To my former friend,
It is strange to think that I now refer to you as my “former friend,” when I once referred to you as my best friend; we use to be so close, yet our friendship is now just a memory. While this sometimes makes my heart ache with regret and a longing to talk to you, I know that there is a reason why I now call you my “former friend” and not my “friend.” Towards the end, our friendship was one-sided: I tried to talk to you, but you seemed only to be interested in keeping our Snapchat streak alive. I realized that I wanted a friend who actually seemed interested in having me as a friend, not just as another person to send snapchats to.
It’s almost funny, looking at the state of our relationship. I used to call you my best friend. I use to get so excited at the thought of seeing you or talking to you. I used to brag about you to my other friends: how you are so talented, how you are so beautiful, how you were such a good friend. As time progressed, you seemed less invested in our friendship than you did; I tried not to mind it, because I knew that you had friends and relationships other than me, so I didn’t want to be so selfish as to hog you all to myself. You soon spent less and less time with me, even failing to keep in contact with me – outside of snapchat that is.
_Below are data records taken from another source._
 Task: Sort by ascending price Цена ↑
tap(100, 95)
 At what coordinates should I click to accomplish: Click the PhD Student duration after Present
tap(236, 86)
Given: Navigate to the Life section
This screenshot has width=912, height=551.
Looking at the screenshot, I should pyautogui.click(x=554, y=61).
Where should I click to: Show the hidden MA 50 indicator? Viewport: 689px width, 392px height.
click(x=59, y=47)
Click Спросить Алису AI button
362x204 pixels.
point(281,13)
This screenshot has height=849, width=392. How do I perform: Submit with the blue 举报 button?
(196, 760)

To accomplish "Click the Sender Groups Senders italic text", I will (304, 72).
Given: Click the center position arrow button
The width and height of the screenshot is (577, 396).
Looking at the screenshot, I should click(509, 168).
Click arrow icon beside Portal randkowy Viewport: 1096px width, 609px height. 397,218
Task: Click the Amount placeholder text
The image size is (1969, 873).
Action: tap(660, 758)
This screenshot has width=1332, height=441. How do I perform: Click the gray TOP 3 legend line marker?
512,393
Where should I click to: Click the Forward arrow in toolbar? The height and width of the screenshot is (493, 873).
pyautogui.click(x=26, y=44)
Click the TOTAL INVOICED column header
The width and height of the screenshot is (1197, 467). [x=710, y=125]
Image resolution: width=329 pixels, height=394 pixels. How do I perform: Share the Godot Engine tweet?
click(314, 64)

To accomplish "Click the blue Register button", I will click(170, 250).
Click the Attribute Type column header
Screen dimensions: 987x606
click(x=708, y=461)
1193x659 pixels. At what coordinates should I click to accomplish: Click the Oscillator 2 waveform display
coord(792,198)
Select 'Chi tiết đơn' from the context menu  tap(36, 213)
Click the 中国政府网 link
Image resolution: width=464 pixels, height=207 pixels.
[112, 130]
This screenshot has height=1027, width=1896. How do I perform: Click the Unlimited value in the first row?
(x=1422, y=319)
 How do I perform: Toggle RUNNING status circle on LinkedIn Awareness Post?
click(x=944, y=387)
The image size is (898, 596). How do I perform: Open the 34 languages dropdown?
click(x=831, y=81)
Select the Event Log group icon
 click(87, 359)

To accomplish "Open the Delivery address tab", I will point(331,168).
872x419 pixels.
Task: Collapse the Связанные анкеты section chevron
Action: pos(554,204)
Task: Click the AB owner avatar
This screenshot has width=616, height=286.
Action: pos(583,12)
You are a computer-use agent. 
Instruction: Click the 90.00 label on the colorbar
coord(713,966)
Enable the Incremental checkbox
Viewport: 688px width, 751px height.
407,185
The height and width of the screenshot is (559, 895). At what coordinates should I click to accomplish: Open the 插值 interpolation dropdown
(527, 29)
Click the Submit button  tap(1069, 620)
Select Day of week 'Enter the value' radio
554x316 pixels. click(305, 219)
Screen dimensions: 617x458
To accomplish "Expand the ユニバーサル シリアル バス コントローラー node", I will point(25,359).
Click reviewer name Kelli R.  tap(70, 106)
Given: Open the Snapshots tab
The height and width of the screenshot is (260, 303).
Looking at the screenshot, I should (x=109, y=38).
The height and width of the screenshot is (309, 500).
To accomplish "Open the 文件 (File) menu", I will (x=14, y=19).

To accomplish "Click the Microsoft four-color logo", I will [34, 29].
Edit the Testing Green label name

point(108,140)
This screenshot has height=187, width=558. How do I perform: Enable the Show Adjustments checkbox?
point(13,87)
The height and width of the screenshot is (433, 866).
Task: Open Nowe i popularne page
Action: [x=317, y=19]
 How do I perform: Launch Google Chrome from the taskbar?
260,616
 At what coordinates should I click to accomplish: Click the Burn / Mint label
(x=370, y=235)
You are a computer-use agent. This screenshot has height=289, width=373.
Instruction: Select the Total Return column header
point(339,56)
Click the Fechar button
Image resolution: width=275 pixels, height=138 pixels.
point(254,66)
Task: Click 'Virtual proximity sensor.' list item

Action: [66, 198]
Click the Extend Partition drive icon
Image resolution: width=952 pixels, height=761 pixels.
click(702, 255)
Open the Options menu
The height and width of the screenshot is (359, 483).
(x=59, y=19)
No relationship is perfect, friendships included. However, when a “friendship” acts more as a source of pain and frustration than a source of joy, it’s not a healthy friendship – or really a friendship at all. It was only after making other friends – real friends – that I realized that what we had was no longer friendship. True friends make time for each other. True friends don’t ignore you to make time for someone else on a regular basis. True friends don’t say things they know will hurt their friend. True friends don’t let their friends feel friendless and alone. True friends don’t do so many other things that you carelessly did to me, but I’ll keep this list short. You were no longer a friend to me and it hurt me to admit it. What hurt more was the realization that after I stopped making the effort to be your friend, you didn’t even seem to notice or even care. Your life went on without me, as if I never really held any importance to you at all.
You may not even realize that I no longer consider you a friend because I have long decided to not be as rude to you as you were to me. I have promised myself that I will be friendly towards you, so if you ever see me around I promise I will talk to you – almost as if we were still friends. However, what you may not realize is that while I have long since decided to be friendly towards you, I have also long since decided that you are not someone who I care to keep in my life anymore.
I guess there is one thing that I can thank you for, former friend. First, you showed me how to be a truly great friend. But then you gave me an example of exactly how not to act toward someone you truly value and care about. You showed me how to be a truly awful friend – one which I promise I will never become.